Stored data entries
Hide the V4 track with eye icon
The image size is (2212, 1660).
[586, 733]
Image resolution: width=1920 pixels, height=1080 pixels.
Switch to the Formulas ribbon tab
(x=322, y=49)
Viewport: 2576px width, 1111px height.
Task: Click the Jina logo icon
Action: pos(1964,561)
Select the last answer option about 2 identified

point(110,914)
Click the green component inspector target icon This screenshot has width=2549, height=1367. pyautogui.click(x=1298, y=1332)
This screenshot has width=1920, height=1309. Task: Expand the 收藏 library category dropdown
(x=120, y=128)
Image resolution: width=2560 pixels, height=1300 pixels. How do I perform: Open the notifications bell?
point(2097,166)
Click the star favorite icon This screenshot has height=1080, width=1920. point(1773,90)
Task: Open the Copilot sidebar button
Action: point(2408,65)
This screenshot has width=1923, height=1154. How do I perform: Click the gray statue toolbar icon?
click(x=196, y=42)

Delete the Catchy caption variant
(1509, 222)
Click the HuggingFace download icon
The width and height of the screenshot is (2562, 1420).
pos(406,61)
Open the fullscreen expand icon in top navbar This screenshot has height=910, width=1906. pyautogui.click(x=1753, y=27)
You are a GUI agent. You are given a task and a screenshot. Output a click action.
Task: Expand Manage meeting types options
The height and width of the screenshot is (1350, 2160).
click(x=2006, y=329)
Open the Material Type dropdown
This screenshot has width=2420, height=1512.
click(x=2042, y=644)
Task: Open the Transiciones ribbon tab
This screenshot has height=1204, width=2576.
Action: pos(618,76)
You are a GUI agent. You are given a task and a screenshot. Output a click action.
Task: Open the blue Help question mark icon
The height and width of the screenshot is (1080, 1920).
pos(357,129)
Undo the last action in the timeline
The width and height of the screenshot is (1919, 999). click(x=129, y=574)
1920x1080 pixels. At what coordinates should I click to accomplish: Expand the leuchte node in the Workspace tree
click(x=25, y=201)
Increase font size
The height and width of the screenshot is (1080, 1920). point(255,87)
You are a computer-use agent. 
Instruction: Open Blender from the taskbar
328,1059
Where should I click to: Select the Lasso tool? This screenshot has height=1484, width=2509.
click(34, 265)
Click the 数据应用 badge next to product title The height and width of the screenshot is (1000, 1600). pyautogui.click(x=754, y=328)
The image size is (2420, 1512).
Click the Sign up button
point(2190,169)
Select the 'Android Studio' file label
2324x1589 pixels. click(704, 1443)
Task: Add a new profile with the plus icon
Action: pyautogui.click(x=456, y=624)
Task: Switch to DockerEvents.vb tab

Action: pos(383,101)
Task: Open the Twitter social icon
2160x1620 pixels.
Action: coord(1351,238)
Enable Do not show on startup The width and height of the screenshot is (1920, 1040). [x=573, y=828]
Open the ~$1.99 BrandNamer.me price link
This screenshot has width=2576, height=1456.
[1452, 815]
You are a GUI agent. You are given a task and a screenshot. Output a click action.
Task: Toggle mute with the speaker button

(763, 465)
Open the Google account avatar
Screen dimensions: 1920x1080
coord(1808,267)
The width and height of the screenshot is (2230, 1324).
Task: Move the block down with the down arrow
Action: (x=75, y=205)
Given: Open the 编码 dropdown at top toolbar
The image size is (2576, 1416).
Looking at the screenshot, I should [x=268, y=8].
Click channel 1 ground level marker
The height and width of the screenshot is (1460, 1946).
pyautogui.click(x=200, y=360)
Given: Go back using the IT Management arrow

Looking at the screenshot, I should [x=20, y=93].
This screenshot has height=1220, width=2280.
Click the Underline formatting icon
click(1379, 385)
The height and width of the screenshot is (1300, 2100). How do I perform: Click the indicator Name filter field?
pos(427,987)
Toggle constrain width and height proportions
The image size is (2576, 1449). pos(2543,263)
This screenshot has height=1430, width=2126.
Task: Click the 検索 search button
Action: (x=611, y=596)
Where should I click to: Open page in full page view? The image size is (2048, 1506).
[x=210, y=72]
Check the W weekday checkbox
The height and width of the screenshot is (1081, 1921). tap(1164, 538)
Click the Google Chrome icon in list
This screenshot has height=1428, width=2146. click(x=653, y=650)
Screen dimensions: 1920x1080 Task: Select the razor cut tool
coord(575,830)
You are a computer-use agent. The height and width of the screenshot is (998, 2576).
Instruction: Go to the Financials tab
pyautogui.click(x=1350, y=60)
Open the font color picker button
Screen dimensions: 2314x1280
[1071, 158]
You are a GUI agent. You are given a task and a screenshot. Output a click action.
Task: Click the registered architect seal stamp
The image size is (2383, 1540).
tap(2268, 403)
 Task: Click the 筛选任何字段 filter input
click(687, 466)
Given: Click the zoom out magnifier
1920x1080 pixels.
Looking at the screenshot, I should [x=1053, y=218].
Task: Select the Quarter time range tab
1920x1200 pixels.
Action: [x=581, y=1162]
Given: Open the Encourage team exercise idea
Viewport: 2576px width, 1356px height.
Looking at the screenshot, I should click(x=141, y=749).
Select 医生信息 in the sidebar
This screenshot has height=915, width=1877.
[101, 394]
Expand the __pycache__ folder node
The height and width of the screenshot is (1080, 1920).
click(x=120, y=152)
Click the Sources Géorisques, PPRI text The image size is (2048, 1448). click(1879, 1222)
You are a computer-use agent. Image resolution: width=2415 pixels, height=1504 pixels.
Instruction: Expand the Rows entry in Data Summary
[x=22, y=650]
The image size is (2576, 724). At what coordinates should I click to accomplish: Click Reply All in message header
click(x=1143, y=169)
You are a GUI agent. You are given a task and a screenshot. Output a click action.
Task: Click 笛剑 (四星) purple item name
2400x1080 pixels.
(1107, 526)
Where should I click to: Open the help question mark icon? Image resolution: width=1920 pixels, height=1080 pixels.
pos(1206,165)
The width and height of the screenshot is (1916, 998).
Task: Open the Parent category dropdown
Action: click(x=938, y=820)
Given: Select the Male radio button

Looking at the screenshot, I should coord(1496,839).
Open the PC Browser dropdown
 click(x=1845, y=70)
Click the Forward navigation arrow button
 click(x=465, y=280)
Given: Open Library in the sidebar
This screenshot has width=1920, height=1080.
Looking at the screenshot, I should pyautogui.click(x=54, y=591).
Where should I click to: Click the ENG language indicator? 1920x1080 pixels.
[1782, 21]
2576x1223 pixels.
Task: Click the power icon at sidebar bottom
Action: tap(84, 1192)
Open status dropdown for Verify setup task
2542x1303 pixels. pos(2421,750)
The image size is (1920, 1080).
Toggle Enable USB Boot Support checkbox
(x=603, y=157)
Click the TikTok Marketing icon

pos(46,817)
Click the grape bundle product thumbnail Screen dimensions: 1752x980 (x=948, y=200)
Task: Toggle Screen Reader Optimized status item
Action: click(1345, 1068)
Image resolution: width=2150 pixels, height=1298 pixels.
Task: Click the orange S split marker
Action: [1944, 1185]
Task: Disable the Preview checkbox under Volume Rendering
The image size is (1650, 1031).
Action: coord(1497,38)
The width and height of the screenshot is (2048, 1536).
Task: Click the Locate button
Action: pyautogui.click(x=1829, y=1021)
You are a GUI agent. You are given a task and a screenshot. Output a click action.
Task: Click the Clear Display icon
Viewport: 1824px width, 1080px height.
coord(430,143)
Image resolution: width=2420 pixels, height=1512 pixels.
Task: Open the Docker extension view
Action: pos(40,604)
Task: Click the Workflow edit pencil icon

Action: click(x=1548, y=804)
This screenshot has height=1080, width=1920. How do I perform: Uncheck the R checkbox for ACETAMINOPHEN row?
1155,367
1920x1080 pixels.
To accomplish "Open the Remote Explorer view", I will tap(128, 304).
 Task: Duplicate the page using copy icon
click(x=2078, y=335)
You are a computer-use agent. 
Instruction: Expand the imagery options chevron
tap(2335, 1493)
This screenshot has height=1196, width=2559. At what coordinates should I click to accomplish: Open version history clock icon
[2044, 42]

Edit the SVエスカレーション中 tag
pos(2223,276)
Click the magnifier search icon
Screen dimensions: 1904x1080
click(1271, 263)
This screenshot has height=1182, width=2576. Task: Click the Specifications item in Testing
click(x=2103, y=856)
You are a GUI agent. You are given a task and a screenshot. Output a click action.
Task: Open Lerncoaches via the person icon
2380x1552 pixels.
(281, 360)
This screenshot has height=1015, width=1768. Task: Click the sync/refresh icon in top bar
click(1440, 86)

What to do: Retype, exactly and in full, the lines above from the one containing "Open the PC Browser dropdown" through the one containing "Task: Open Lerncoaches via the person icon".

Task output:
Open the PC Browser dropdown
 click(x=1845, y=70)
Click the Forward navigation arrow button
 click(x=465, y=280)
Given: Open Library in the sidebar
This screenshot has width=1920, height=1080.
Looking at the screenshot, I should pyautogui.click(x=54, y=591).
Where should I click to: Click the ENG language indicator? 1920x1080 pixels.
[1782, 21]
2576x1223 pixels.
Task: Click the power icon at sidebar bottom
Action: tap(84, 1192)
Open status dropdown for Verify setup task
2542x1303 pixels. pos(2421,750)
The image size is (1920, 1080).
Toggle Enable USB Boot Support checkbox
(x=603, y=157)
Click the TikTok Marketing icon

pos(46,817)
Click the grape bundle product thumbnail Screen dimensions: 1752x980 (x=948, y=200)
Task: Toggle Screen Reader Optimized status item
Action: click(1345, 1068)
Image resolution: width=2150 pixels, height=1298 pixels.
Task: Click the orange S split marker
Action: [1944, 1185]
Task: Disable the Preview checkbox under Volume Rendering
The image size is (1650, 1031).
Action: coord(1497,38)
The width and height of the screenshot is (2048, 1536).
Task: Click the Locate button
Action: pyautogui.click(x=1829, y=1021)
You are a GUI agent. You are given a task and a screenshot. Output a click action.
Task: Click the Clear Display icon
Viewport: 1824px width, 1080px height.
coord(430,143)
Image resolution: width=2420 pixels, height=1512 pixels.
Task: Open the Docker extension view
Action: pos(40,604)
Task: Click the Workflow edit pencil icon

Action: click(x=1548, y=804)
This screenshot has height=1080, width=1920. How do I perform: Uncheck the R checkbox for ACETAMINOPHEN row?
1155,367
1920x1080 pixels.
To accomplish "Open the Remote Explorer view", I will tap(128, 304).
 Task: Duplicate the page using copy icon
click(x=2078, y=335)
You are a computer-use agent. 
Instruction: Expand the imagery options chevron
tap(2335, 1493)
This screenshot has height=1196, width=2559. At what coordinates should I click to accomplish: Open version history clock icon
[2044, 42]

Edit the SVエスカレーション中 tag
pos(2223,276)
Click the magnifier search icon
Screen dimensions: 1904x1080
click(1271, 263)
This screenshot has height=1182, width=2576. Task: Click the Specifications item in Testing
click(x=2103, y=856)
You are a GUI agent. You are given a task and a screenshot. Output a click action.
Task: Open Lerncoaches via the person icon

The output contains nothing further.